Task to complete:
Format the text lines of the records below as a JSON list of strings, one string per line, leaving out blank lines and the pictures.
-- start of Input rows --
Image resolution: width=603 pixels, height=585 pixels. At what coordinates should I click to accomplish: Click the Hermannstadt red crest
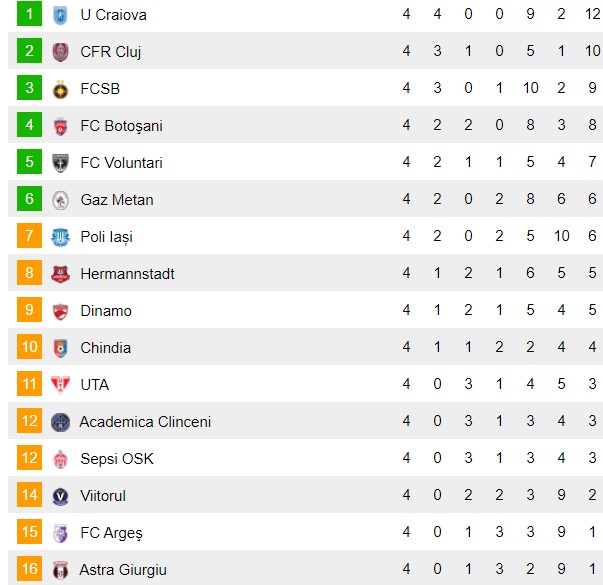point(60,274)
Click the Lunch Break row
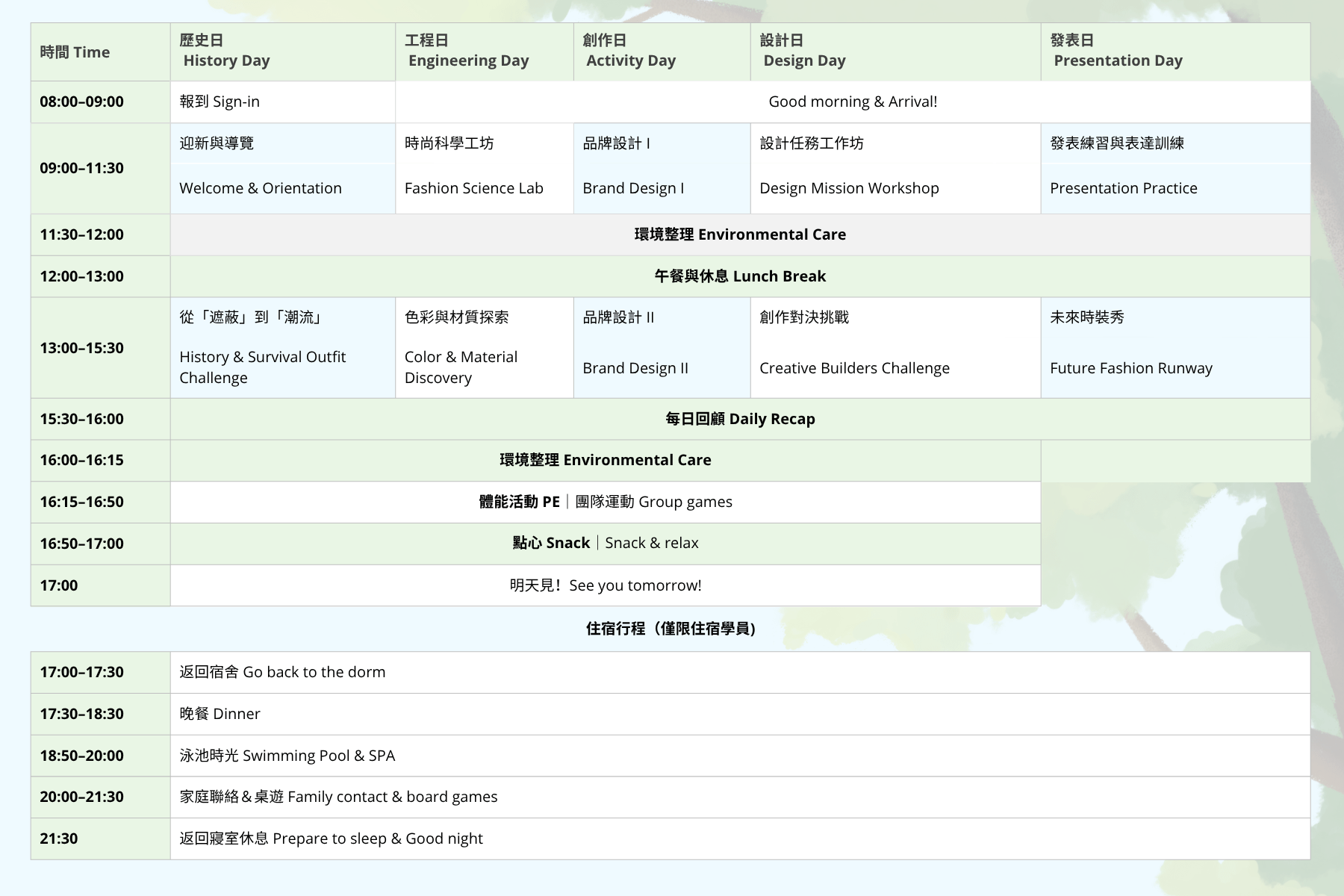Image resolution: width=1344 pixels, height=896 pixels. (x=739, y=276)
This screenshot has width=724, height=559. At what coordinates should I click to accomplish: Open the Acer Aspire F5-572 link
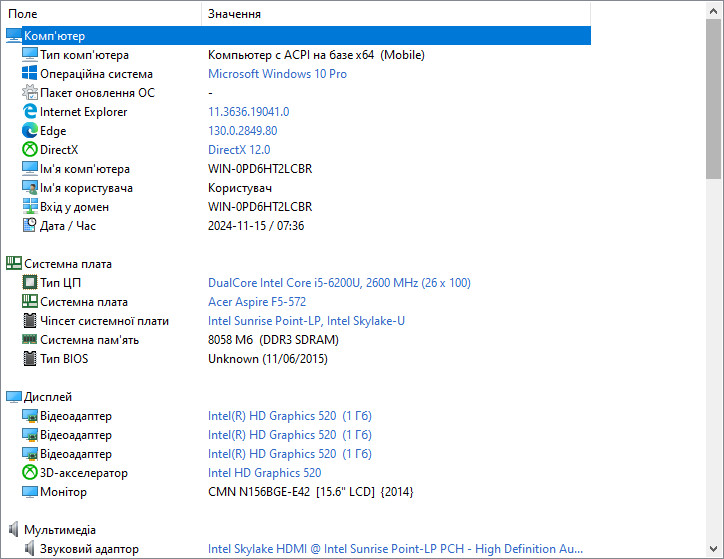257,302
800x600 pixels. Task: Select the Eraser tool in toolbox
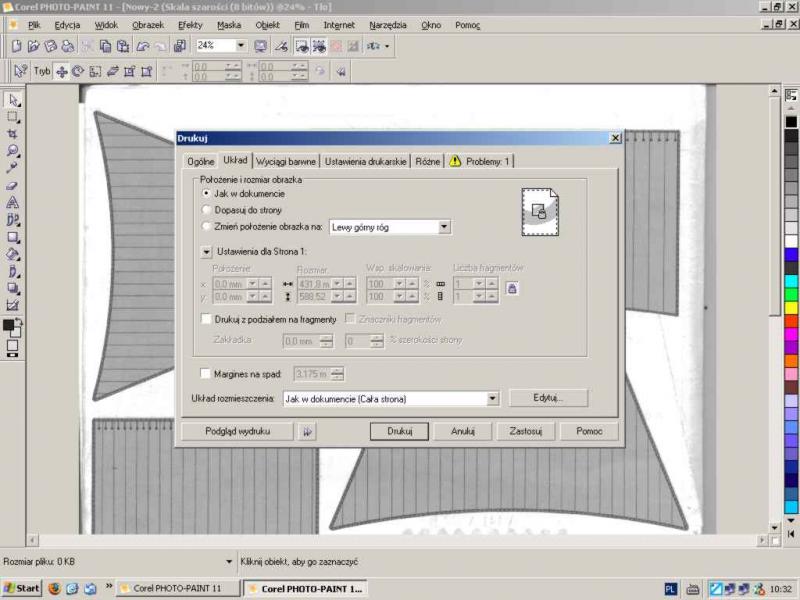13,185
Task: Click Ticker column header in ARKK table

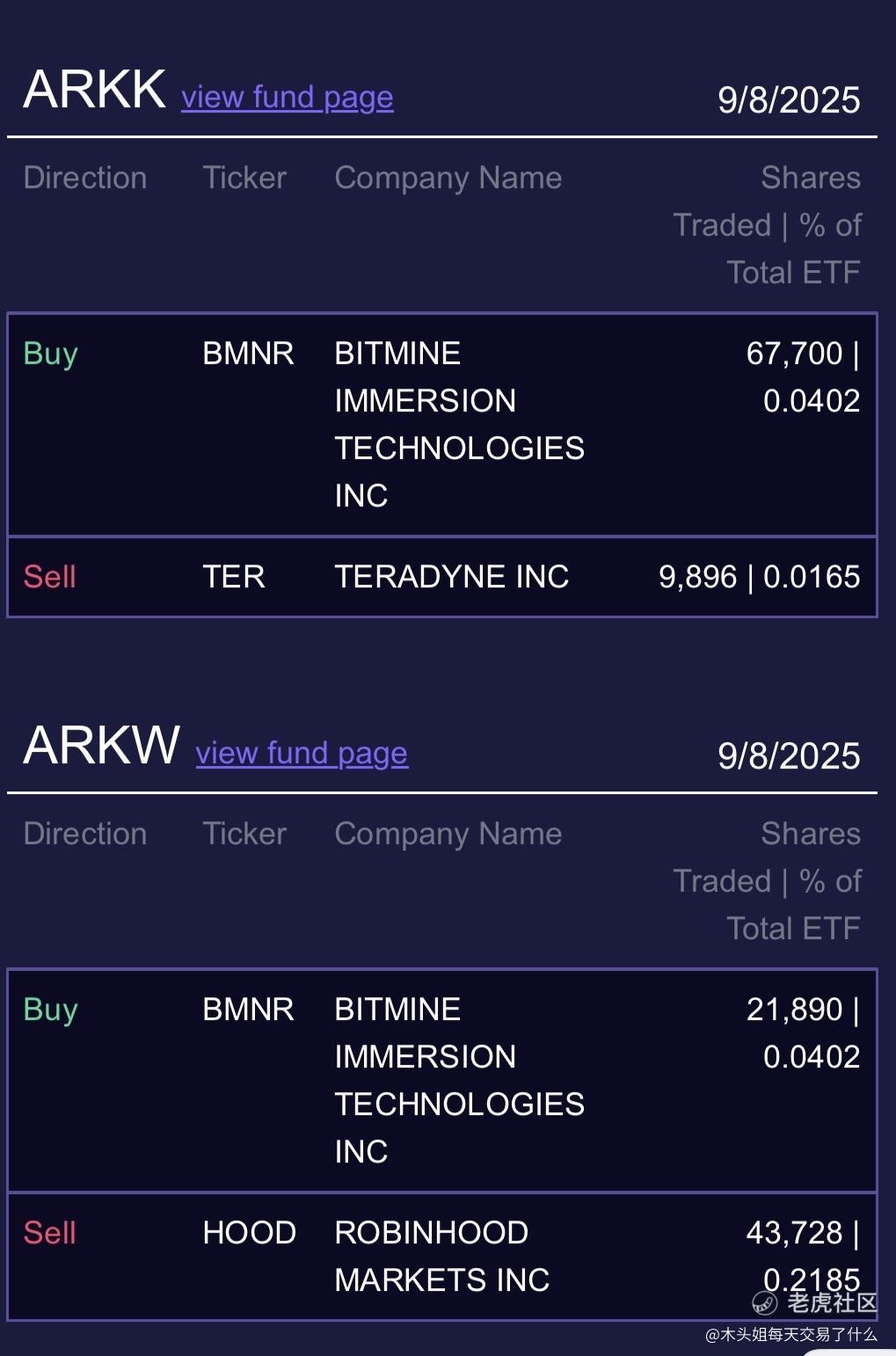Action: tap(244, 178)
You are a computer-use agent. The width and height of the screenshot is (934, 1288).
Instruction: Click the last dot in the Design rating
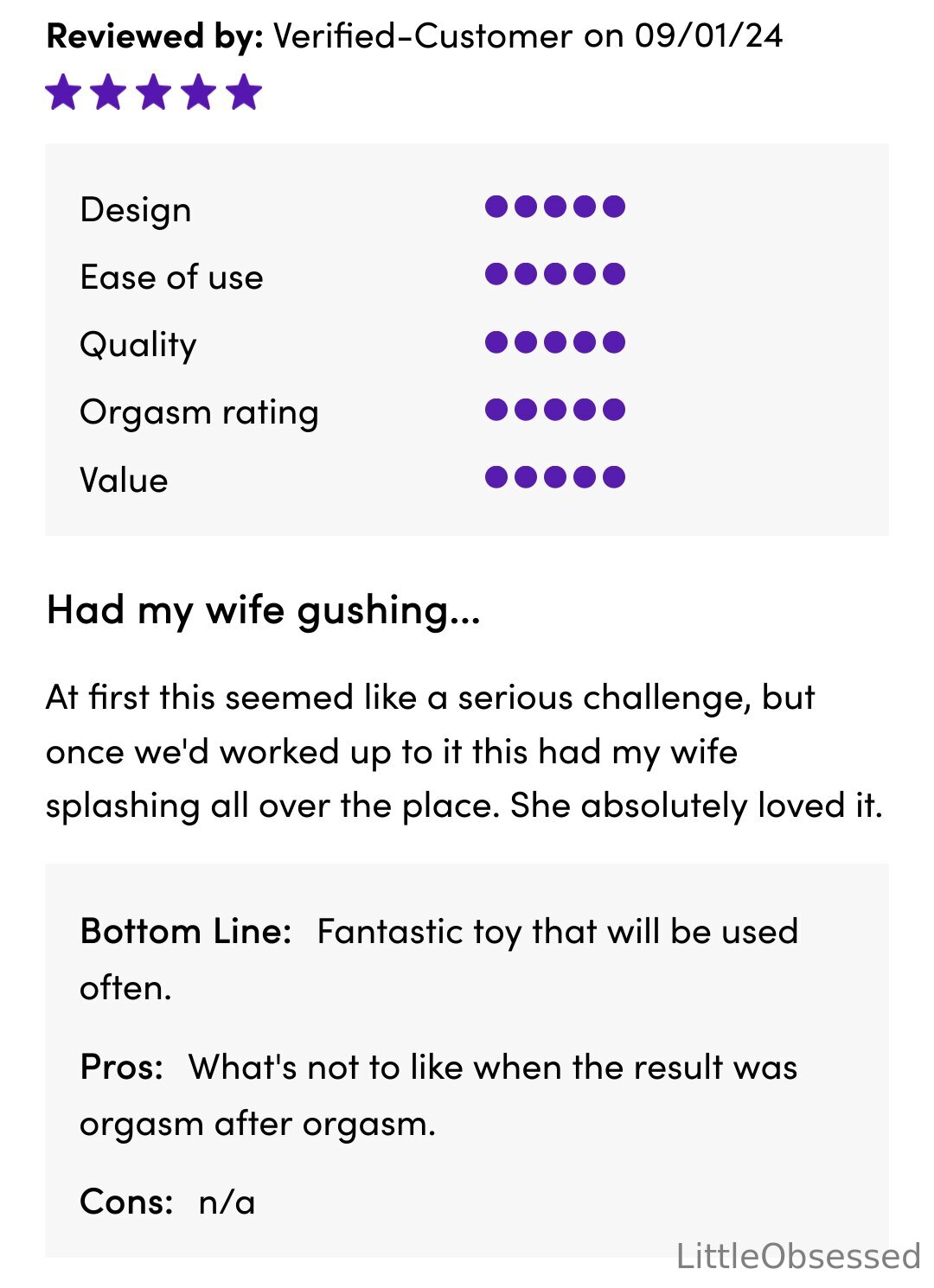click(614, 207)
-- end of Input rows --
Written solution:
[
  "Image resolution: width=603 pixels, height=585 pixels. At what coordinates should I click to accomplish: Click the Hermannstadt red crest",
  "point(60,274)",
  "Click the Lunch Break row",
  "Image resolution: width=1344 pixels, height=896 pixels. (x=739, y=276)",
  "This screenshot has width=724, height=559. At what coordinates should I click to accomplish: Open the Acer Aspire F5-572 link",
  "257,302",
  "800x600 pixels. Task: Select the Eraser tool in toolbox",
  "13,185",
  "Task: Click Ticker column header in ARKK table",
  "Action: tap(244, 178)",
  "You are a computer-use agent. The width and height of the screenshot is (934, 1288).",
  "Instruction: Click the last dot in the Design rating",
  "click(614, 207)"
]